Eingreifen oder laufen lassen? / (c) Signal-Hund
Ich öffne Facebook und scrolle ein wenig.
Da ist ein Post, ein Baby liegt neben einem Hund in dessen Körbchen. Ich kriege regelmäßig Bauchweh bei solchen Bildern, aus gutem Grund. Warum das so ist, das erkläre ich gleich.
Ich unterdrücke den Impuls, etwas dazu zu schreiben. Das tut jemand anderes für mich, teilt meine Gedanken - und wird natürlich dafür kritisiert, dass er das Thema kritisch anspricht, wie fast immer, wenn man etwas kritisiert.

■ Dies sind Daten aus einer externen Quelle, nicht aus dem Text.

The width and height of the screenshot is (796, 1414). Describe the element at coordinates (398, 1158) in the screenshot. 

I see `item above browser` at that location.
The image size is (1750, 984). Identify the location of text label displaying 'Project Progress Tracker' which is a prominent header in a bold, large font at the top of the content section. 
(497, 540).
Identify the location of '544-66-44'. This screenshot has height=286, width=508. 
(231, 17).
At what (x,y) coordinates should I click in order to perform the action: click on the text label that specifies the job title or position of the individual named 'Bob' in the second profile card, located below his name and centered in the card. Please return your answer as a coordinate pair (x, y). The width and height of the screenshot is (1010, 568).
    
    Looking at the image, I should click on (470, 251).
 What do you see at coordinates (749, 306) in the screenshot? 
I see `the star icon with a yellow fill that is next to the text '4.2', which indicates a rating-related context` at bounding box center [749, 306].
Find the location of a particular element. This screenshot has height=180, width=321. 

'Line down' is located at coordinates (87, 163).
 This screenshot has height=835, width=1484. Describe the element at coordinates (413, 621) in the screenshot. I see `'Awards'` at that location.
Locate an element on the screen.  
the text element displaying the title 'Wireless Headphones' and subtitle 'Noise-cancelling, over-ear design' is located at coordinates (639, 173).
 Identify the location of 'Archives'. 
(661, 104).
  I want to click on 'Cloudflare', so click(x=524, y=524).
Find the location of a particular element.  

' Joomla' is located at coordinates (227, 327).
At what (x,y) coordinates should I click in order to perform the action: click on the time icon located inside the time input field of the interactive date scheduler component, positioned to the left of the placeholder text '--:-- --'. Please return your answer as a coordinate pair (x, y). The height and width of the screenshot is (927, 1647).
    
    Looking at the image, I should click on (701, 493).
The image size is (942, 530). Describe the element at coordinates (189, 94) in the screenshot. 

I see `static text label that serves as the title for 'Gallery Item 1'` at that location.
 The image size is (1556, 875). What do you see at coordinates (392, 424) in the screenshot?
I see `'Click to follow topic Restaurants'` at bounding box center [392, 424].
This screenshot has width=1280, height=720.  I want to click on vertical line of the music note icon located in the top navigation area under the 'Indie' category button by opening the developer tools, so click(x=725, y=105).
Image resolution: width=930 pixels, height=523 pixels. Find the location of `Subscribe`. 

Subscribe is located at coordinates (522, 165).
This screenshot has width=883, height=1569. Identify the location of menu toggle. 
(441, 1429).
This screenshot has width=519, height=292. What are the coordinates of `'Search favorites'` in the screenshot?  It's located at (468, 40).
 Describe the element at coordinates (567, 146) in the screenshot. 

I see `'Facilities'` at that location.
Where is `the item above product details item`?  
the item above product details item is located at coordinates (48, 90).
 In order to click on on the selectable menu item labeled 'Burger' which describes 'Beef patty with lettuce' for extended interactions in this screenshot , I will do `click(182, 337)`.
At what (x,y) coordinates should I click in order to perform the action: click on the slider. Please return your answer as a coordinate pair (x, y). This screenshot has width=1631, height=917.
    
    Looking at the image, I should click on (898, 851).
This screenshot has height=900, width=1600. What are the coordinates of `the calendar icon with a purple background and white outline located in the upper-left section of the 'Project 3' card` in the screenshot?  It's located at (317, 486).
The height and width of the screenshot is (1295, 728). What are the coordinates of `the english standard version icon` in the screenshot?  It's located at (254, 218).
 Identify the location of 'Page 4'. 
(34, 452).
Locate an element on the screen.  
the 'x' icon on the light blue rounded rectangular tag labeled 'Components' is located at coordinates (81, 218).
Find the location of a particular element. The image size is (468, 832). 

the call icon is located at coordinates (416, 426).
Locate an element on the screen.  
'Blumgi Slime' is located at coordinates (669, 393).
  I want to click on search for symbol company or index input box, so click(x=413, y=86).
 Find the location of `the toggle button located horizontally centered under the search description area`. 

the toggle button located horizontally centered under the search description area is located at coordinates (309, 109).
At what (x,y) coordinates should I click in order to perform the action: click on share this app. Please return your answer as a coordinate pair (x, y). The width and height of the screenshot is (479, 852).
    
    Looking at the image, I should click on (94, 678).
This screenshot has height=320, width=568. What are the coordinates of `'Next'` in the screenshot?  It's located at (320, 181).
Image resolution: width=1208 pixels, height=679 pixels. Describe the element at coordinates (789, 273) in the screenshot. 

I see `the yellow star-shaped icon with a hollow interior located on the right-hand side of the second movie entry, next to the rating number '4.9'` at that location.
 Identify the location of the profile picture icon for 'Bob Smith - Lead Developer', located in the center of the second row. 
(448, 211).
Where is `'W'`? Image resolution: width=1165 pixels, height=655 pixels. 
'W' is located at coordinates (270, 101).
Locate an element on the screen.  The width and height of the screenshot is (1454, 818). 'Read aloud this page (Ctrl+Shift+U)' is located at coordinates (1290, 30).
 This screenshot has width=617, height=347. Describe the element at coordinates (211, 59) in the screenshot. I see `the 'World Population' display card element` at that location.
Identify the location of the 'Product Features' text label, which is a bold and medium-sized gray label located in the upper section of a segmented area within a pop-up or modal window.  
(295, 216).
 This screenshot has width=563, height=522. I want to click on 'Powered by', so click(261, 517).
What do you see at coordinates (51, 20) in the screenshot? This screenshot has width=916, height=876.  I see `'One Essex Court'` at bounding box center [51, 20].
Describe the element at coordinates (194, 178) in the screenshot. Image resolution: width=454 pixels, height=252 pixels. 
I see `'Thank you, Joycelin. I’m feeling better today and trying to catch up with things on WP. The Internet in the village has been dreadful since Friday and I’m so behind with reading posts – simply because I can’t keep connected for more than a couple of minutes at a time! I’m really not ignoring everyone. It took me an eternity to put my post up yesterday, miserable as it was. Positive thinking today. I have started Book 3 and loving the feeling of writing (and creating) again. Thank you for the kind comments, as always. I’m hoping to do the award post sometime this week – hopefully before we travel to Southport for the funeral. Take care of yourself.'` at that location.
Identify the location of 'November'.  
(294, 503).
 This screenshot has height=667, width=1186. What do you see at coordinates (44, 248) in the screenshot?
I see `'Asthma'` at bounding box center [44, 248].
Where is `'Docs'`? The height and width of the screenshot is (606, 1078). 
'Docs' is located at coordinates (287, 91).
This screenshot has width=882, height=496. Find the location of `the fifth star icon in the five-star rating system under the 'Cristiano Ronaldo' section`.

Obwohl ich nichts dazu sagen wollte, tu ich es nun doch, denn ich sage es euch ganz ehrlich - diese Harmoniesucht und permanente Kritikablehnung bei solchen Beiträgen gehen mir echt auf den Zwirn!
Wenn man nicht sofort "Oh wie süüüüß!" schmettert, ist man raus, wird selbst kritisiert und oftmals angegriffen - weitaus schärfer, als der eigene Kommentar gewesen ist.
Dabei ist es egal, ob es sich um Kinder-Hunde-Bildchen handelt oder andere Fotos oder Videos, in denen ein Hund (oder wahlweise eine Katze, ein Pferd, ein Vogel etc...) in eine Situation gebracht wird, die für ihn alles andere als schön ist.
Hauptsache es sieht erstmal niedlich aus - oberflächlich betrachtet...
Denn meistens ist es das nicht.
Doch kommen wir mal zurück zum Augenblick, zum Post, zum Bildchen oder Video.
Warum machen Menschen sowas, denke ich mir dann. Also so etwas zu posten und dann so aggressiv auf Kritik zu reagieren.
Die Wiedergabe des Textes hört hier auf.